Craig Jungwirth is a free man – again.

The Orange County man, whose attempts at organizing a bear themed beach party devolved into alleged social media threats against the LGBT community in Wilton Manors, was released on his own recognizance by a Broward County judge Monday afternoon.

Jungwirth appeared in the courtroom of Judge Ginger Lerner-Wren on the sixth floor of the Broward County Courthouse in downtown Fort Lauderdale. He entered the courtroom in handcuffs and dressed in a dark blue inmate uniform.

Jana Bodner, prosecuting the case for the State Attorney’s Office, said Jungwirth had violated the terms of his probation by not completing a psychological evaluation and assessment and violating a no-contact order with the victim of his crimes. 

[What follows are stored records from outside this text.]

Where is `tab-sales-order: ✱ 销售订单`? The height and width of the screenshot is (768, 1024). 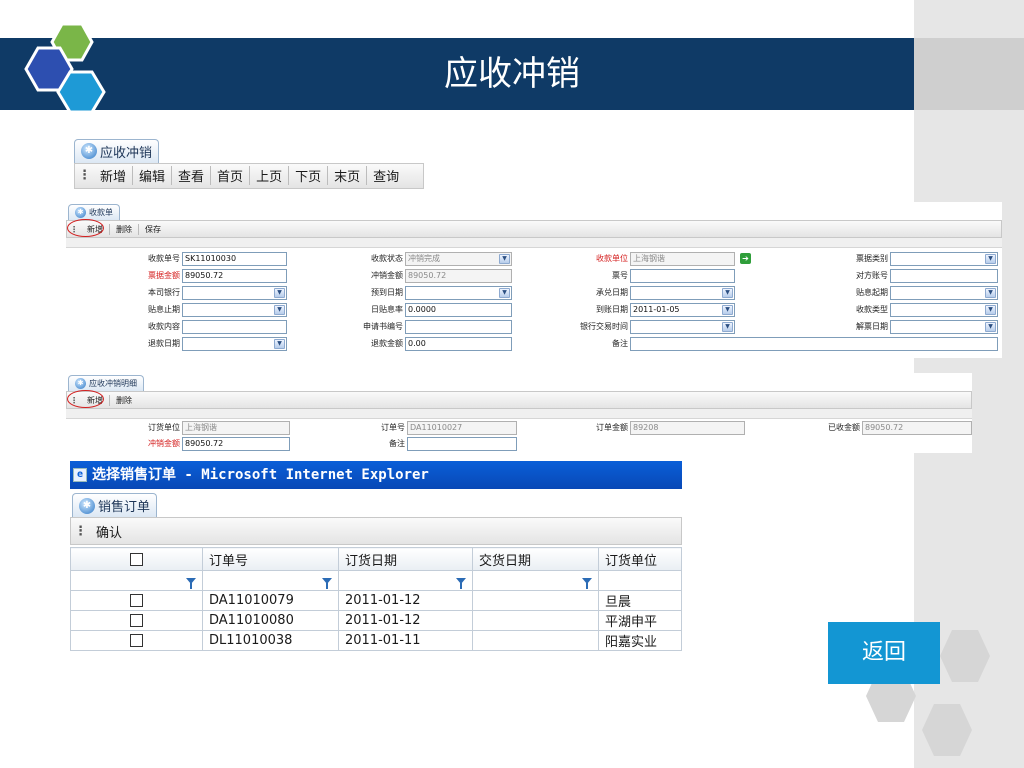
tab-sales-order: ✱ 销售订单 is located at coordinates (115, 505).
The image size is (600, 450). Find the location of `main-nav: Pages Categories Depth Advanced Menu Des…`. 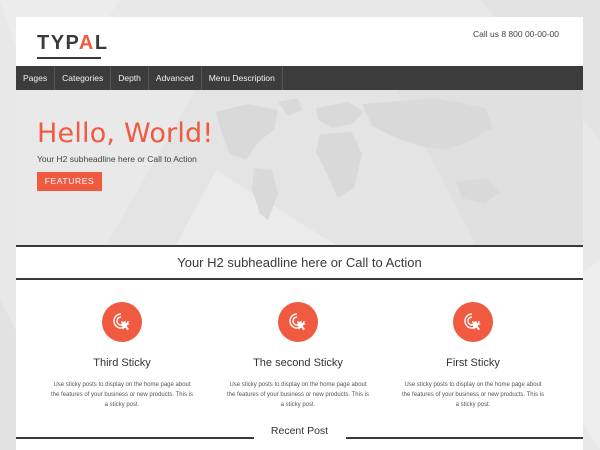

main-nav: Pages Categories Depth Advanced Menu Des… is located at coordinates (300, 78).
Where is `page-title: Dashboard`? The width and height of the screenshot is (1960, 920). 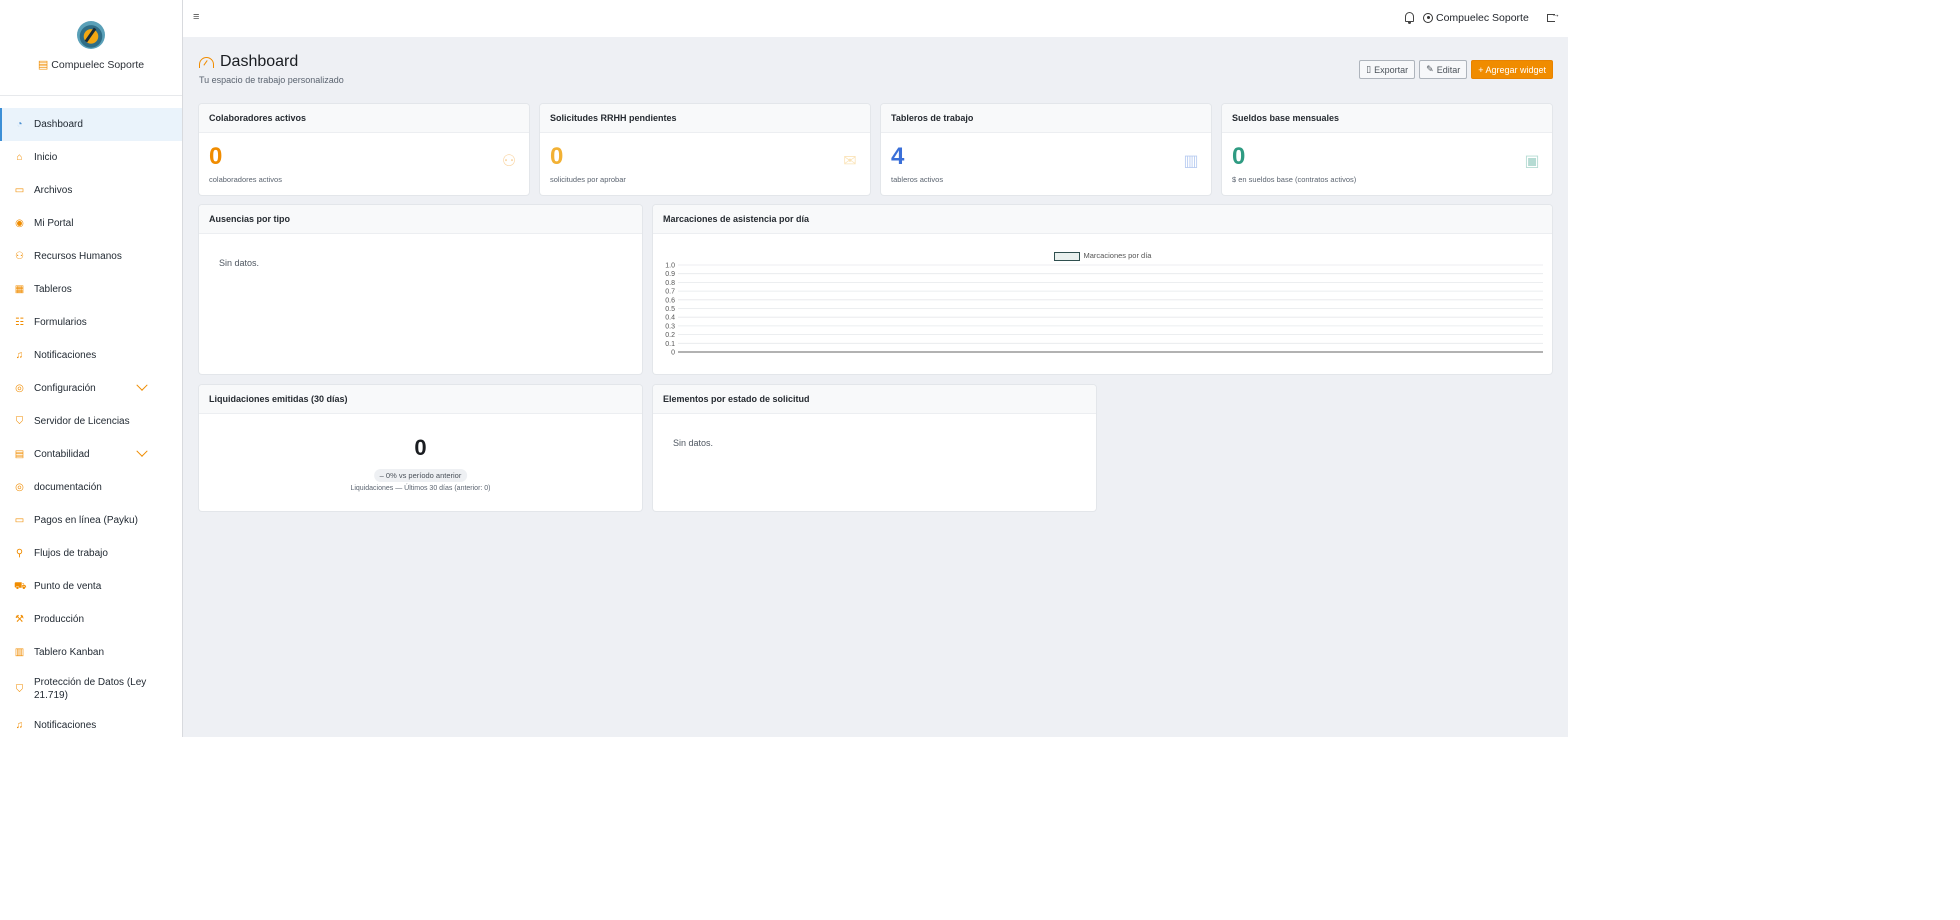 page-title: Dashboard is located at coordinates (272, 62).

Jungwirth is serving a six-month probation sentence for defrauding an innkeeper -- Wilton Manors bar and restaurant owner Nick Berry. 

Related: Arrested! Craig Jungwirth Taken Into Custody After SFGN Story

“Both of these allegations are significant,” Judge Lerner-Wren said.

Alejandro Vargas, an attorney with the Broward County Public Defender’s Office, represented Jungwirth. Monday was Vargas’ first chance to consult with Jungwirth. After talking to Jungwirth, Vargas told the judge his client had completed a court ordered psychological evaluation in January in Orange County, which the state’s probation officer said was false.

“The bottom line is it wasn’t done,” Judge Lerner-Wren said. “He needs to get it done. He was ordered to have it down. What he’s saying is clearly not true.”

Jungwirth told Judge Lerner-Wren he is still living in Central Florida. The judge then ordered Jungwirth to comply with the no-contact order in regard to Berry.

Related: Man Who Threatened Wilton Manors Locks Self in Courthouse Bathroom

“I would certainly admonish Mr. Jungwirth to fully comply with any and all no-contact orders – direct, indirect and that is through any means of social media – email, Twitter, Facebook, blogging.”

Jungwirth said he understood the meaning of direct and indirect contact via social media and that he acknowledged the importance of complying with the court’s order. When asked if he had any questions as to the meaning of indirect and direct contact with the victims via social media, Jungwirth replied “No, your honor.”

Berry, owner of Rumors Bar and Courtyard Café in Wilton Manors, did not attend Monday’s hearing.

Both Bodner and Vargas declined to comment when approached by SFGN outside of the courtroom. 

Judge Lerner-Wren reset Jungwirth’s hearing for July 17 at 11:15 a.m. in Broward County criminal court. At the next hearing Jungwirth is to provide evidence a psychological evaluation.

Related: Feds Drop Charges Against Jungwirth

“I’m going to release him for the purposes of getting and securing that report pursuant to the court’s order and I’m very serious about it,” Judge Lerner-Wren said.

The judge reminded Jungwirth he faced up to six months in jail on criminal contempt charges if he failed to get the psychological evaluation and assessment completed.

“Do you understand?,” Judge Lerner-Wren asked.

“Yes, your honor,” Jungwirth replied.

Jungwirth has been quite the courtroom personality. Accused of making social media threats of a Pulse-like attack against the LGBT community in Wilton Manors, Jungwirth beat the rap in January when federal prosecutors could not link the threats to any social media account connected to Jungwirth.